Yetis, Ghouls, Chainmail and Swim-Chic at Day Two of Paris

Published February 28, 2013

The Devastée duo—aka Orphelie Klere and her boyfriend, François Alary—is known for its spooky, moody, graphic, chic-in-repeat cartoon patterns. From their goth beginnings in southwestern France, and 2004’s Hyères young designer competition, Devastée has turned into a lean, mean professional pattern machine. Fall/Winter 2013 was filled with black-on-white and white-on-black prints on silk, intarsia pattern sweaters, and jacquard fabric and appliqués, and also featured a new glove collaboration with traditional French gantier, Causse.

While Devastée is still an intimate company, Cédric Charlier‘s eponymous brand is growing exponentially. Produced by Italy’s Aeffe, Charlier is now one of the strongest young designers in Europe, with a collection of contrast texture-blocked pieces in stand-away fabrics; punctuated by raglan sleeves and cute, high necks with baby-doll smocking. Astrakhan, siren-yellow silks, stretch-leather sheaths, and 3-D splatter pattern wool all go into the Charlier mill and come out sleek, wearable, and refined.

Another young designer with a devoted following is Anthony Vaccarello. A magnet for young designer prizes, notably France’s ANDAM in 2011, top models love to walk in his shows. In this collection, Vaccarello played to his curvy, stud-loving public with a new twist: working fruit-loop chainmail along sleeves, pockets, and midriffs.

Julien David, also an ANDAM darling, made good use of the grant to launch an atelier in France. For Fall, David presented his first French bag, a bright leather, souped-up, pop cartoon classic pochette on a strap—the real star of his collection. Other memorable looks included Chanel-esque suits in long, hairy, matted tweed; a nod to the Yeti, the mythic beast that starred in a previous David show.

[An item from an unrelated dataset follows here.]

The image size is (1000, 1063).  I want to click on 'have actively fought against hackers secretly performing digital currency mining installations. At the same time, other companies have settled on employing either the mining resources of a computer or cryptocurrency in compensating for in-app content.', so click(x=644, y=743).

Simon Porte is a natural. “Simple” is one of the hardest things to pull off, but Jacquemus looks like he’s having a good time doing it. Editors gladly slipped blue plastic booties over their shoes and inhaled the chlorine to catch this poolside romp at the Piscine de la Cours. Inspired by Isabelle Adjani’s baby blues, and her tender-tough 1984 rendering of “Pull Marine,” Jacquemus offered up his boxy, streamline take on sporty French tailoring.